Pavia ospita dal 9 ottobre una mostra imperdibile: ‹‹Da Velasquez a Murillo. Il Secolo d'Oro della pittura spagnola nelle collezioni dell'Ermitage››. Il castello visconteo sfoggerà questi tesori fino al 17 gennaio 2010 al modico costo di 8 euro. La mostra è composta da circa cinquanta opere, tutte provenienti dall'importantissima collezione di pittura spagnola dell'Ermitage. L'esposizione nasce grazie alla collaborazione scientifica e al protocollo internazionale siglato tra il Comune di Pavia con i suoi Musei Civici, il Museo Statale Ermitage e la Fondazione Ermitage Italia, e dal legame storico e culturale tra la Lombardia e la Spagna: un legame al quale la città pavese, insieme alla Università degli Studi di Pavia, ha da sempre posto attenzione.
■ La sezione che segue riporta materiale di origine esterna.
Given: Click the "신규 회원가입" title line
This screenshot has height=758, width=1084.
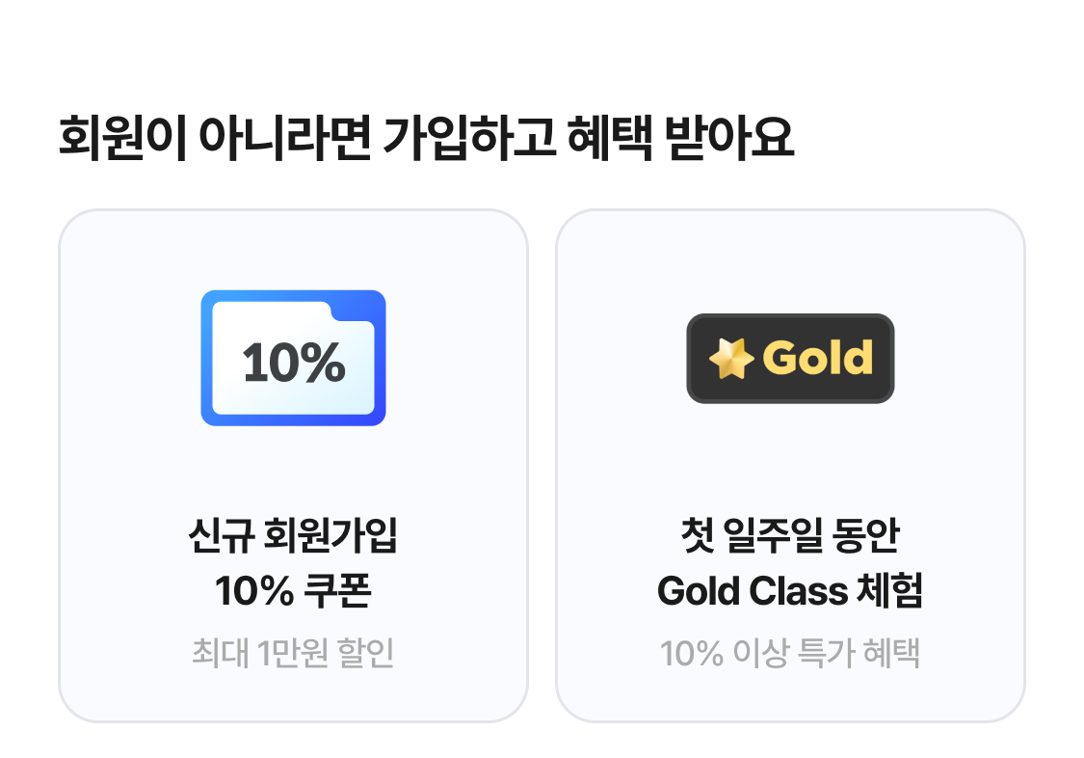Looking at the screenshot, I should (293, 536).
Nei primi decenni del Seicento gli scambi tra Spagna e Italia proliferano. Al punto che un artista della statura di Jusepe de Ribeira si trasferisce in Italia, prima a Roma e poi a Napoli, per innumerevoli anni, guadagnandosi il nome di Spagnoletto. Nella capitale partenopea, peraltro, dopo il 1606 c'era stato - anche a seguito del passaggio di Caravaggio - un risveglio delle arti. Un terremoto paragonabile a quello suscitato da Velasquez in Spagna quando, proprio nel 1606, lasciava Siviglia per Madrid.
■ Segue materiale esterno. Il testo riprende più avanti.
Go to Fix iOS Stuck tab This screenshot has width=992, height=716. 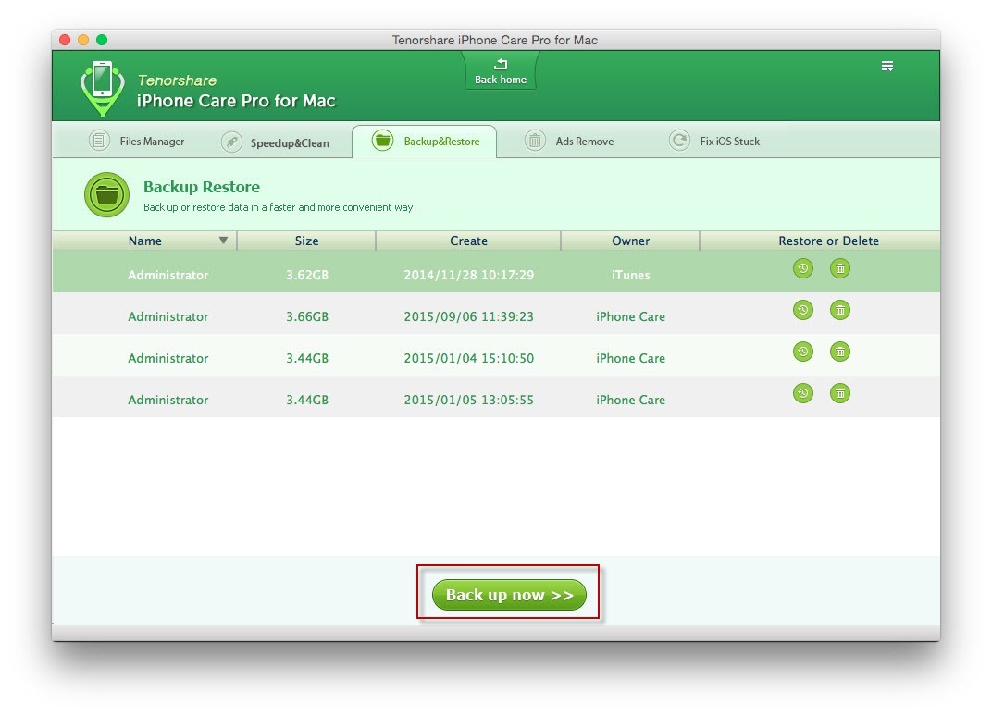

Molti sono i richiami alla pittura italiana nell'arte spagnola. Le scuole italiane sono un modello importante. Tintoretto e la scuola veneziana, Federico Zuccari, Michelangelo, Francesco Vanni e lo stesso Caravaggio sono gli italiani più ammirati. E imitati. Ma imitati bene. Tra le opere da vedere c'è l'Annunciazione di Bartolomé Esteban Murillo, risalente al 1660. Così la città che il 24 febbraio 1525 fu teatro dell'epica battaglia con cui la Spagna conquistò il Ducato di Milano accoglierà i bruschi contrasti chiaroscurali e l'intenso naturalismo di Jusepe de Ribera, il manierismo maturo di Francisco Ribalta, la modernità di Diego Velasquez, la genialità di Alonso Cano e molti altri ancora.
Gli artisti spagnoli non potevano trovare vetrina più adatta del trecentesco castello pavese. È a Pavia, infatti, che l'imperatore Carlo V nel giorno del suo compleanno, pur in palese inferiorità numerica, ebbe la meglio sull'esercito del re di Francia, Francesco I. La vittoria di Pavia ha avuto una straordinaria importanza nella storia spagnola ed ebbe vasta eco in tutta Europa, tanto che riproposizioni letterarie di quegli avvenimenti si trovano in area tedesca, italiana, francese e, naturalmente, spagnola. Per la storia della nostra letteratura basti ricordare il XXXIII canto dell'Orlando Furioso: ‹‹Pavia difesa dal furor di Francia,/ e del Leon del mar rotto il disegno./ Vedete duo marchesi, ambi terrore/ di nostre genti, ambi d'Italia onore;/ (...)››.
Il giovane e nuovo sindaco Pdl di Pavia, Alessandro Cattaneo, con questa esposizione ha vinto dunque una delle sue prime scommesse: dimostrare come la buona cultura, la cultura di eccellenza, sia prodotta con risultati strabilianti da amministrazioni di centrosinistra. Questa mostra è uno straordinario regalo della giunta comunale alla città di Pavia e all'Italia. Si tratta - merita di essere ricordato - della prima esposizione realizzata all'estero da parte del museo russo dell'Ermitage sulla collezione spagnola. Fu la Zarina Caterina II a far giungere le prime opere d'arte spagnola in Russia. Opere come «La testa maschile di profilo» di Velasquez, un capolavoro che vedrà l'Italia per la prima volta da quando è stato dipinto dal grande artista spagnolo. Chi ha tempo non aspetti tempo. E corra a Pavia a immergersi nel Siglo de Oro.